What the task requires: Return each line of the listing below that contains the string "kitchen". Copy every matching line verbatim, without changes.

──────────────────────────────

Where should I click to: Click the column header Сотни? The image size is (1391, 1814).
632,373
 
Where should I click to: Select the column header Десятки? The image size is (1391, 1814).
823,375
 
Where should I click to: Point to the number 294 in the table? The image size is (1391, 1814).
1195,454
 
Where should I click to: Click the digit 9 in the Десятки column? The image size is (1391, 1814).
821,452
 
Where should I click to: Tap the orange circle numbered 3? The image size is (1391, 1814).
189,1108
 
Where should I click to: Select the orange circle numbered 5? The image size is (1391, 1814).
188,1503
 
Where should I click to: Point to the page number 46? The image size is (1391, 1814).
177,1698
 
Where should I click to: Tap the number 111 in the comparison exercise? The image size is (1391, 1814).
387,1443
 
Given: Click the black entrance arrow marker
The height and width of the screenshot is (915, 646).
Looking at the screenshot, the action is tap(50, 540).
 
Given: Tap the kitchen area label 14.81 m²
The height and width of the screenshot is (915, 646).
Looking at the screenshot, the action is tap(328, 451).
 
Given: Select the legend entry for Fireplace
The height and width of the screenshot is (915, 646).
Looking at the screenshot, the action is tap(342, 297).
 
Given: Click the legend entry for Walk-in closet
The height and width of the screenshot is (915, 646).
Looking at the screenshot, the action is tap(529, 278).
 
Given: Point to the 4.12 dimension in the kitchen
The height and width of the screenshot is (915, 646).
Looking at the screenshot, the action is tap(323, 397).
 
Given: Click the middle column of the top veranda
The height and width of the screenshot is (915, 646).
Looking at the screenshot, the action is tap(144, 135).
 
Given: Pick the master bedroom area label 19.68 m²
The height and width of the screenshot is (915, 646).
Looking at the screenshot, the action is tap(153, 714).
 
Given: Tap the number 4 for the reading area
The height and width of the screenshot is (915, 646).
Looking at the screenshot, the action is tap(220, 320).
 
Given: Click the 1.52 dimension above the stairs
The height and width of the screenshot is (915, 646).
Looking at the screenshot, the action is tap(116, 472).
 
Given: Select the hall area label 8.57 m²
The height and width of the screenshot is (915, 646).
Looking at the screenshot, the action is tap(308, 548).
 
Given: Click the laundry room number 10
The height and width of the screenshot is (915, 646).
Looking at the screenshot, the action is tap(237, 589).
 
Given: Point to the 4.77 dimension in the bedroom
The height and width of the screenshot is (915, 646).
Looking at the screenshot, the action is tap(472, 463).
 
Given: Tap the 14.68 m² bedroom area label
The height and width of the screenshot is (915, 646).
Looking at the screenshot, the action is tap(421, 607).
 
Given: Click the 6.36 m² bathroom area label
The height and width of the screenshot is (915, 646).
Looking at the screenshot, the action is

──────────────────────────────

Correct output:
Given: Tap the kitchen area label 14.81 m²
Given: Point to the 4.12 dimension in the kitchen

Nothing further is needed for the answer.